# Palmer Honeypipe with Burton bindings/anon goggles



## Guest (Feb 27, 2009)

tell me what is this setup worth???


palmer honeypipe, regular damage on edges, but great on bottom, just waxed and used 2 half days after i bought it used...
burton freestyle bindings, white on brown, medium, used 2 half days
anon goggles i bought for 65 used 2 half days, white and black both lenses mirror/yellow


----------



## jmacphee9 (Nov 11, 2008)

hmm i would say 50$ for the board and bindings. they are 40$ bindings and the board is 8 years old...


----------



## Guest (Feb 27, 2009)

even though the board has about a seasons worth of wear? certainly not 8 years worth.


----------



## Guest (Feb 27, 2009)

When you can buy new boards that are significantly higher quality than the plamer was brand new... yes.
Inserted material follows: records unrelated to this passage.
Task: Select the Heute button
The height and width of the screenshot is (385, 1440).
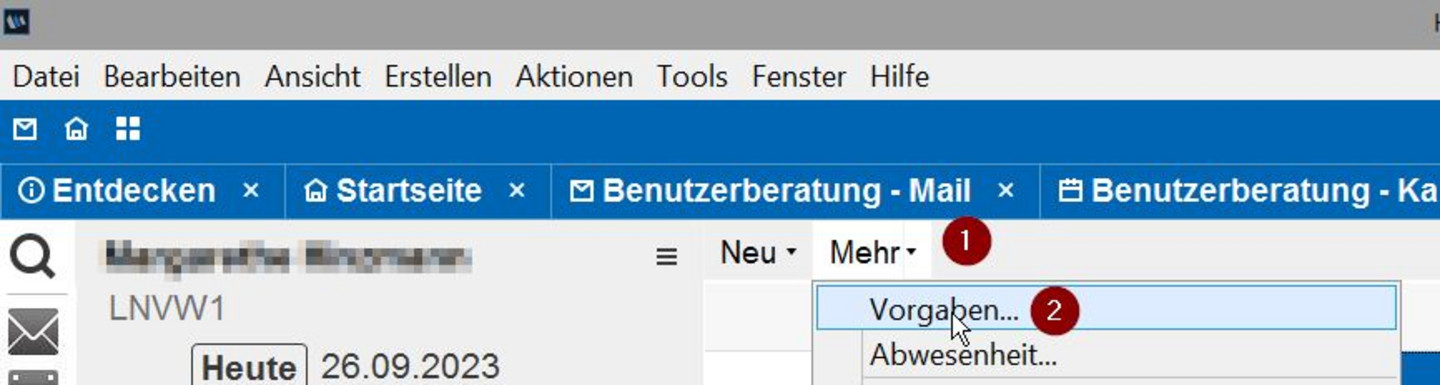Action: [x=249, y=366]
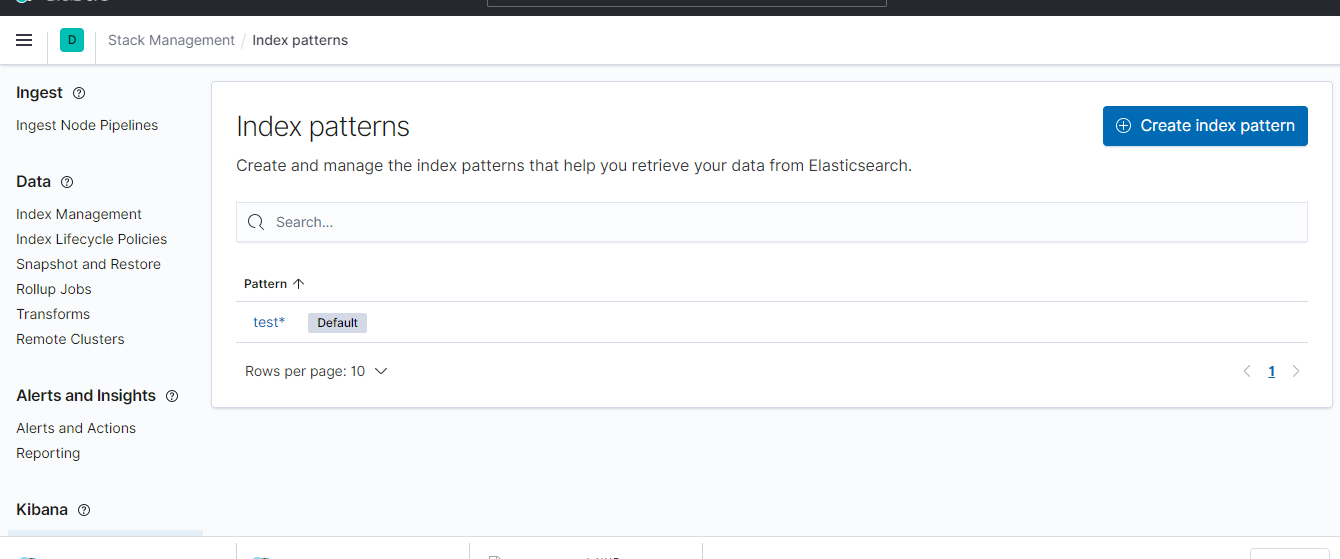This screenshot has width=1340, height=559.
Task: Open the test* index pattern
Action: click(x=269, y=322)
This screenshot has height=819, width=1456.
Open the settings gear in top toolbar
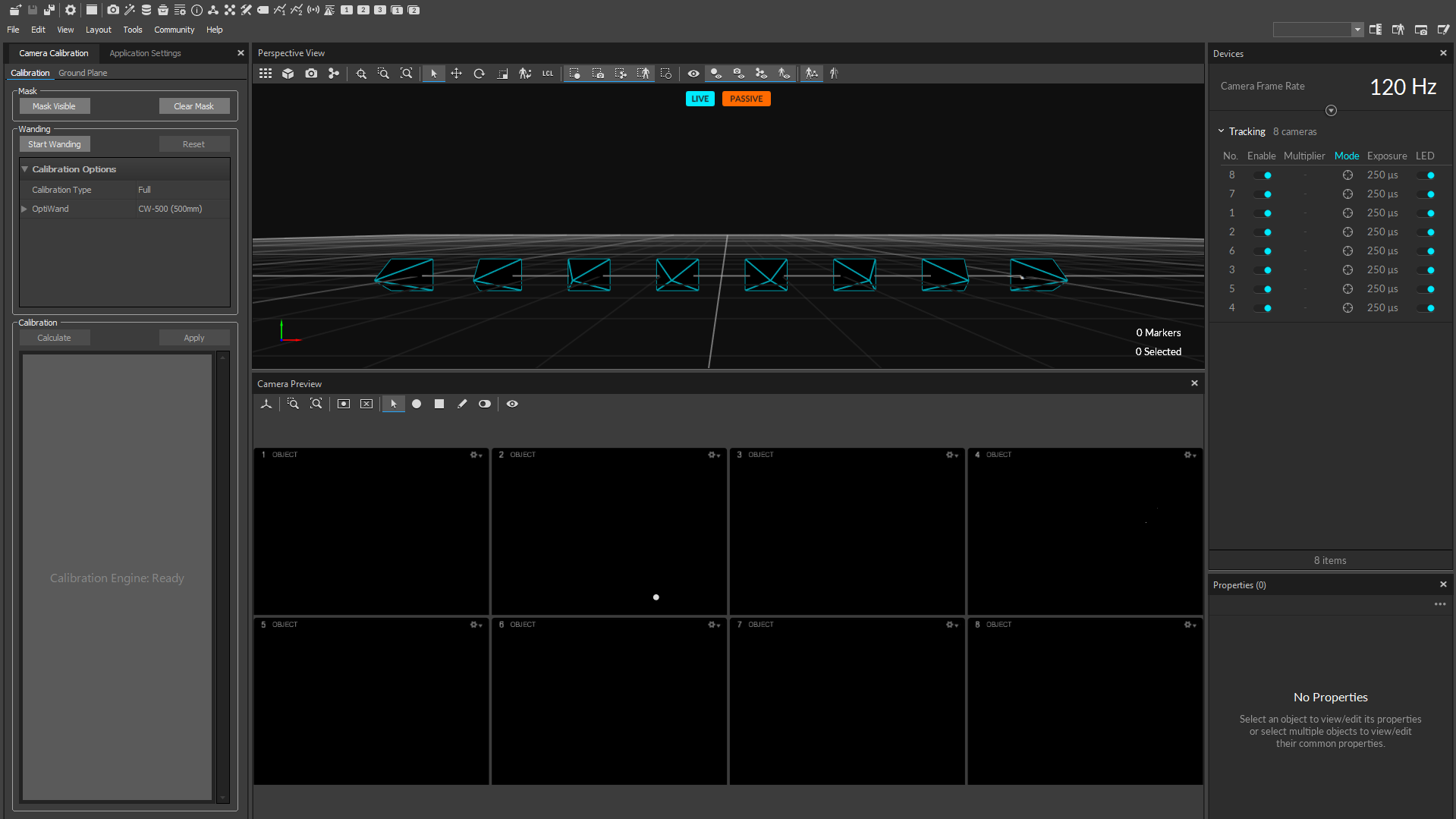click(71, 10)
You could probably get $100 or $150 from some unsuspecting fool off craigslist.


----------



## Guest (Feb 27, 2009)

Technology changes. THings get better. You cant ask high dollar for used gear at a time of year when all the clearance gear is 1/2 off. 

I got a full setup with minimal wear and tear for 100$ The board in only a few years old and had a nice pair of flow bindings to boot. I posted pics here: http://www.snowboardingforum.com/equipment-reviews/13786-my-ride.html


----------



## markee (Jan 1, 2009)

I bought a minimally-worn 1998 board 4 years ago (ergo 7 years old at the time) for $25. Came with a free helmet that was almost brand new.


----------



## jmacphee9 (Nov 11, 2008)

CapitaBoy said:


> Technology changes. THings get better. You cant ask high dollar for used gear at a time of year when all the clearance gear is 1/2 off.
> 
> I got a full setup with minimal wear and tear for 100$ The board in only a few years old and had a nice pair of flow bindings to boot. I posted pics here: http://www.snowboardingforum.com/equipment-reviews/13786-my-ride.html


now this setup right here is a steal.


----------



## Guest (Feb 27, 2009)

jmacphee9 said:


> now this setup right here is a steal.


Go to craigslist and offer half what they are asking. Let the negotiations start there. People will drop the price if they want to sell. Other bozo's swear they will sell for the high dollar and you never see their post come down. :dunno:


----------